In written testimony submitted to Congress in Nov. 2009, Edward Jackson described his duties while stationed temporarily at Andersen from Nov. 1972 to May 1973.  A bus and truck driver assigned to the 43rd transportation squadron, Jackson was occasionally tasked to drive a truck transporting 55-gallon drums of alleged Agent Orange.

“We were told these chemicals were herbicide, and included (Agent Orange), among some of the other ‘Agent Rainbow’ herbicides (Agents White, Blue, Purple, etc.). These herbicides were stored in the open on ramps on Andersen AFB. These drums of herbicides were used by the Civil Engineering Squadron to spray weeds and brush on the ramps, taxiways, revetments, runways, and other areas of Andersen AFB.”

Jackson testified the herbicides also were sprayed at Naval Magazine, Naval Communications Station, Naval Air Station, Navy Harbor and around his own barracks area at the Marbo complex.
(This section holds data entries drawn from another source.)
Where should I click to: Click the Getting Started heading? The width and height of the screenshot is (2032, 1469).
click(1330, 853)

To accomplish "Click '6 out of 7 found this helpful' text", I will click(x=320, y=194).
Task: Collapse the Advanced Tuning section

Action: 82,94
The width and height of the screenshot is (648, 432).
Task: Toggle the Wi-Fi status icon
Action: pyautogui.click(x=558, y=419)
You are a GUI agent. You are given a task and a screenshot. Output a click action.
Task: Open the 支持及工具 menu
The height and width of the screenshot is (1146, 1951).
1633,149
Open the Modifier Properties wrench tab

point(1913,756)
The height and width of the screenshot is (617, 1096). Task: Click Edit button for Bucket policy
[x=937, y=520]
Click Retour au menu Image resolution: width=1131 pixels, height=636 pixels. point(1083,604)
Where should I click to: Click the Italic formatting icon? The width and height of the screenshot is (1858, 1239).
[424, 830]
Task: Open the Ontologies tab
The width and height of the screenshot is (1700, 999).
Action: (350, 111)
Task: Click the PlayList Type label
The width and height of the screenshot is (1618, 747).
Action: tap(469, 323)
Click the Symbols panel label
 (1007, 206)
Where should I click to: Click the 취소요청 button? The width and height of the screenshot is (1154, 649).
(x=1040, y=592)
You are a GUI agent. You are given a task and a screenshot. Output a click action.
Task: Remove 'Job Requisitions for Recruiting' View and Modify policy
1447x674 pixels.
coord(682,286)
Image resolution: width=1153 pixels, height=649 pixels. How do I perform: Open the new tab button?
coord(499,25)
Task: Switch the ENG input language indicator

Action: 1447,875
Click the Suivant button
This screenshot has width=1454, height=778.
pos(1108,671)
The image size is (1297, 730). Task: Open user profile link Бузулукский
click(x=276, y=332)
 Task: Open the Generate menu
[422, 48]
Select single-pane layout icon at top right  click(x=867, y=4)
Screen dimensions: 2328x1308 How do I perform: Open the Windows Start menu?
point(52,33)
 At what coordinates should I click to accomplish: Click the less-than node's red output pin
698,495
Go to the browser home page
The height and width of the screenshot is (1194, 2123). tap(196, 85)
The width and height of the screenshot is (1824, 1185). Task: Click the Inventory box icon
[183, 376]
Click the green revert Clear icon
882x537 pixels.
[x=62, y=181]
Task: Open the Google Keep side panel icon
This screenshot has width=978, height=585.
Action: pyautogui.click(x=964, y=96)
Jackson stated his job occasionally included disposing of leaky barrels of Agent Orange. Drums with minor leaks were returned to Navy Harbor and loaded onto Navy ships for disposal at sea. Drums with major leaks were “determined to be dangerous to transport through the civilian areas of Guam between Andersen AFB and the Navy Base. So we would take these drums to an area called Northwest Field on Andersen AFB."

Jackson would then back his truck up to the edge of a small cliff, from which he could see the ocean, and from which he estimated a 20- to 30-foot straight drop. “Just about anything you can imagine to be in a dump was in this huge pile, including drums of chemicals and AO that had been thrown over before I had done it.”

Jackson and others would “manhandle” the drums off the truck and over the cliff. He testified to doing this four to five times, dropping a total of approximately 20 to 25 drums.

Jackson said he didn’t think about the dumping for years after. Upon retirement, he was granted 10-percent service connected disability for arm numbness due to nerve damage. In May 2007, he was diagnosed with Hodgkin lymphoma. There was no family history of cancer, Jackson said.

Although he was granted a “non-service connected” disability, Jackson remained convinced that his Hodgkin’s was caused by exposure to Agent Orange. He submitted his testimony in support of including Guam in a proposed expansion of presumed Agent Orange exposure.

“Apparently there are some 188 veterans from all of the military services, who served in Guam, in a situation like I have,” Jackson wrote in 2009. “I do not see this as fair treatment for our veterans.”